Wake-on-LAN (WOL) is a technology in which the network card cooperates with other software and hardware to send specific data to the network card in the standby state, so that the computer starts from the shutdown state.
Below are the Fulfillment conditions:
Folding hardware requirements
To achieve Pos equipment with remote wake-up technology, the hardware requirements are mainly reflected in the power supply, motherboard and network card.
Folding power supply
Pos terminal's power supply must be an ATX power supply that meets the ATX 2.01 standard or higher, and the + 5V Standby current should be at least 600mA or more. Mainly to ensure that after the main power supply of the power supply stops working, the main board and network card work power is supplied through the Standby line. P3 processors are supported in the future.
Prior to the PCI 2.1 and 2.1 standards, motherboards that support remote wake-up usually have a dedicated 3-pin socket to ensure that power is supplied to the network card in the shutdown state (powered by the PCI slot during work). Since most current motherboards support the PCI 2.2 standard, + 3.3V Standby power can still be provided directly to the network card through the PCI slot when the host is down, so there is no need for an additional 3-core power cable to power the network card. Motherboards that comply with the PCI 2.2 standard support remote wake-up on power supply, but some cannot respond to the power-on signals of network cards and PCI devices. For motherboards that support remote wake-up, the network card and PCI device boot function must be turned on in the BIOS settings. For example: "Wake on LAN" "Wake on PCI Card" "power on lan" "power on pci card" settings.
Folding network card
The network card must support the WOL standard, which was first proposed by AMD. To know if your network card supports WOL, after you confirm that the power supply and motherboard support, you can first shut down the computer, and then check the network cable connection status indicator on the device connected to your network card. If the connection indicator is on, your network card supports the WOL function (even if the function is not enabled in the motherboard BIOS), if the connection indicator is off, your network card does not support the WOL function.
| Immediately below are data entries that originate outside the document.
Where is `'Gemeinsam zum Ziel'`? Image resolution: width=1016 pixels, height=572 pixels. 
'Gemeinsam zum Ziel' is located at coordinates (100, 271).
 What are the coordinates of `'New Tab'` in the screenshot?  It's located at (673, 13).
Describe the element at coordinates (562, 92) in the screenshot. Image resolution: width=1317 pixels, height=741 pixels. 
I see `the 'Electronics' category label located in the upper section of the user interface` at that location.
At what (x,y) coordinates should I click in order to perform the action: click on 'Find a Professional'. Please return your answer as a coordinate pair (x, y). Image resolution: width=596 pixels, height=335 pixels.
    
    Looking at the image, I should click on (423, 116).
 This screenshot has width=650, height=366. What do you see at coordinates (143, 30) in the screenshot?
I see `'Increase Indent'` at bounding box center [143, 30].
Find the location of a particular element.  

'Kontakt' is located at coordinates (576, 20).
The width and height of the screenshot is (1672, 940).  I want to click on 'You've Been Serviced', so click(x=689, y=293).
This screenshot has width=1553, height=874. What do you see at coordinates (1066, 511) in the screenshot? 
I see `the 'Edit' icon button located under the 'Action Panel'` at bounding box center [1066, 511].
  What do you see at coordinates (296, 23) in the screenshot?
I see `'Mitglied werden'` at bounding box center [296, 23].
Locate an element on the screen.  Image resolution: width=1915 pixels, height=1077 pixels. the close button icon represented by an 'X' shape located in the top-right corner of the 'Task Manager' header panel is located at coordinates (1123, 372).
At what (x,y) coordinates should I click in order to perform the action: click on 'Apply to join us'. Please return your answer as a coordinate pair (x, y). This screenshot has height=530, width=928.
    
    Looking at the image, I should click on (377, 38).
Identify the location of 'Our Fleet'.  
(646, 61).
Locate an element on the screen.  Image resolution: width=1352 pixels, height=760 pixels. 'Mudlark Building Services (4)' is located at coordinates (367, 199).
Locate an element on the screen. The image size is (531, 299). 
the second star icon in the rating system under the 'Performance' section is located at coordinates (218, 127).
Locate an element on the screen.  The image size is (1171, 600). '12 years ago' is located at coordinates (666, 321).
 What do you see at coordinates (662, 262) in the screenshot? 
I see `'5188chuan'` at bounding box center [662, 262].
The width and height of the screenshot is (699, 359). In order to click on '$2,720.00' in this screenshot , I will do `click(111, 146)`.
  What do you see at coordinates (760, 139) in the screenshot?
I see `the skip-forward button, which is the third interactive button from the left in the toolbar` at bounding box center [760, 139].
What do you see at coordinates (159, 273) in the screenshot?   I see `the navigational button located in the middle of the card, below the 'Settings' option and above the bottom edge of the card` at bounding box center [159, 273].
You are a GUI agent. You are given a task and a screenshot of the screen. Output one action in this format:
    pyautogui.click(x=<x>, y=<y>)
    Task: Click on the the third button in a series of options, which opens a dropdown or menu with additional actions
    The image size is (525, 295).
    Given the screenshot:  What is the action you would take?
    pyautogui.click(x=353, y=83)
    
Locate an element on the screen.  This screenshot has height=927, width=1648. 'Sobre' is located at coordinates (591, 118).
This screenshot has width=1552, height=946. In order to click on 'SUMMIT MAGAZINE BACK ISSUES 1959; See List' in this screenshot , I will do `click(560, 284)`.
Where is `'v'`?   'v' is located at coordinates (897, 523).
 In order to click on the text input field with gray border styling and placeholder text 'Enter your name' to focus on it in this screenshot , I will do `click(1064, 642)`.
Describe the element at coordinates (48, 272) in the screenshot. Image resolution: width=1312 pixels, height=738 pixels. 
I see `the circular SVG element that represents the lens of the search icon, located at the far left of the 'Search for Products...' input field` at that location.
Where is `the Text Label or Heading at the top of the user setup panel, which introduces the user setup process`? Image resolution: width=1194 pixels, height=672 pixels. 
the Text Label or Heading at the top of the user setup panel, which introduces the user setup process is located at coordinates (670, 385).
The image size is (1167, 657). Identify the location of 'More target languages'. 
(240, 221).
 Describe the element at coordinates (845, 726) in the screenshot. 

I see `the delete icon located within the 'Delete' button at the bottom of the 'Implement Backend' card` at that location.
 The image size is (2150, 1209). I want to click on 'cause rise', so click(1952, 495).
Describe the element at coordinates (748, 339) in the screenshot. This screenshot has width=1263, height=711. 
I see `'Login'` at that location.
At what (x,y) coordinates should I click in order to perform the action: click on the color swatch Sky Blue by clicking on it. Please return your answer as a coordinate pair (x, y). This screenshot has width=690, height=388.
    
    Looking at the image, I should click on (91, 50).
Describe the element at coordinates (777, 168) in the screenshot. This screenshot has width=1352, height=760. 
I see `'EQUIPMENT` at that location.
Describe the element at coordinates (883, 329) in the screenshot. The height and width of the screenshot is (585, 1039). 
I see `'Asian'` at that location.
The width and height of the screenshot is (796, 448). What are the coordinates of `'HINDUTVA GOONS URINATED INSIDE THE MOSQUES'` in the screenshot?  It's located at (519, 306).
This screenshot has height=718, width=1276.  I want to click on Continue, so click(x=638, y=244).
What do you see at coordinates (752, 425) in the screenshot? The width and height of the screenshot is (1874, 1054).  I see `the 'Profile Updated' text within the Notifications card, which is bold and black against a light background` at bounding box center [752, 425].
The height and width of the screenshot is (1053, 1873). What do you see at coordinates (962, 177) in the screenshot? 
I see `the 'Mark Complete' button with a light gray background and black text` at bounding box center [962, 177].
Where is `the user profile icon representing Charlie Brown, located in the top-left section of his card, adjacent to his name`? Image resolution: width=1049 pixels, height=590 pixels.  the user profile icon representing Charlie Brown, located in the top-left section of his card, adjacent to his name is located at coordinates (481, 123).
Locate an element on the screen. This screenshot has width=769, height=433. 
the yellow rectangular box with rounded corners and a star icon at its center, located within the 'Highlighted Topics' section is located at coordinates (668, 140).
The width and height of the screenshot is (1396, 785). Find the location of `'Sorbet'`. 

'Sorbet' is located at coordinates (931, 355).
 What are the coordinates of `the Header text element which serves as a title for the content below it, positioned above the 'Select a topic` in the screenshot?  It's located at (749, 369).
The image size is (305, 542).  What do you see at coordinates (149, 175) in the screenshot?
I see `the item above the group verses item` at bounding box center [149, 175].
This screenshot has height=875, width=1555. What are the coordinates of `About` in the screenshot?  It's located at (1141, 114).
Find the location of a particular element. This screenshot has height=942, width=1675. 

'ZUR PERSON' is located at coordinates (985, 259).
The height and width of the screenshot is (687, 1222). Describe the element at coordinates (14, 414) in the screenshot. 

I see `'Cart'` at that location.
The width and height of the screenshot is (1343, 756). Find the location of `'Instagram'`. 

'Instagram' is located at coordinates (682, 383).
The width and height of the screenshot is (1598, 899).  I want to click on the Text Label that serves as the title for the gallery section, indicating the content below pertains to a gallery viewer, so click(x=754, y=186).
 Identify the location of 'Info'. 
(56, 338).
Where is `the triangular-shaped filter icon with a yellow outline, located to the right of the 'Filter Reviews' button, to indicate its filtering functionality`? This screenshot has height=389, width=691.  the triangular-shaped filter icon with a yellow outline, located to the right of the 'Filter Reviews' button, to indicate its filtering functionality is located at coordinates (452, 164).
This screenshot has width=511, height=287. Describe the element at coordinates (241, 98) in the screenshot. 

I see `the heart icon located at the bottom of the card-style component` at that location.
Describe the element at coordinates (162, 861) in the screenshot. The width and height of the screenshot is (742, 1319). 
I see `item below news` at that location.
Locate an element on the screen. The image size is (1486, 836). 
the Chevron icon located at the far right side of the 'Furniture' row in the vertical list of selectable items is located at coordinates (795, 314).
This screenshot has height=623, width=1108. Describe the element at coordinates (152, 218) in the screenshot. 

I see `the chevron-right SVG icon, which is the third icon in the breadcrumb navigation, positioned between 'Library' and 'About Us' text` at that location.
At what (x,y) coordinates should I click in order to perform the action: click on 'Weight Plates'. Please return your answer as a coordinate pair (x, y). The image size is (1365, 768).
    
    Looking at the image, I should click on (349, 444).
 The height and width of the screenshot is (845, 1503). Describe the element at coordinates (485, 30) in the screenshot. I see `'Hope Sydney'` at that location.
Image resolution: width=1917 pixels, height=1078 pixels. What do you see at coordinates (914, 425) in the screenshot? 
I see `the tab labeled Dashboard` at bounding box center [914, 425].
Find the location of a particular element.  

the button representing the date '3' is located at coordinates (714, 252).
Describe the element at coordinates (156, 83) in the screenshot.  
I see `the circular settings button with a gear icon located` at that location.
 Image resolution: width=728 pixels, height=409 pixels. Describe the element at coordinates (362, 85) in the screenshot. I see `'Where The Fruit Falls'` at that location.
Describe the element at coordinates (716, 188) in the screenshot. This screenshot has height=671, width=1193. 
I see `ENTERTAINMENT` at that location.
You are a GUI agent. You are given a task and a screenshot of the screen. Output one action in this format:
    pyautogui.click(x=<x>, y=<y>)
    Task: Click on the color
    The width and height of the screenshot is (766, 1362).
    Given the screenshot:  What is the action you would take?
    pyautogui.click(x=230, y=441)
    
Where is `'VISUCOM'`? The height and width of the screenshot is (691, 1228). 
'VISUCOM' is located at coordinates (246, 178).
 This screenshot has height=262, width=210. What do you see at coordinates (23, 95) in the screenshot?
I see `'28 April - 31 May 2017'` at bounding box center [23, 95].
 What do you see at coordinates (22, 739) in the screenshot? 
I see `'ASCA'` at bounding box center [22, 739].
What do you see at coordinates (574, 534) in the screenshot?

After pos hardware debugging and support, you can send specific data to the network card that is still in some working state through the device connected to the network card. The content of the data card is the MAC address of the 16-bit network card. After receiving the data, the network card compares its MAC address. If it is correct, the network card will send a boot signal to the motherboard through the PCI slot, and the pos computer starts.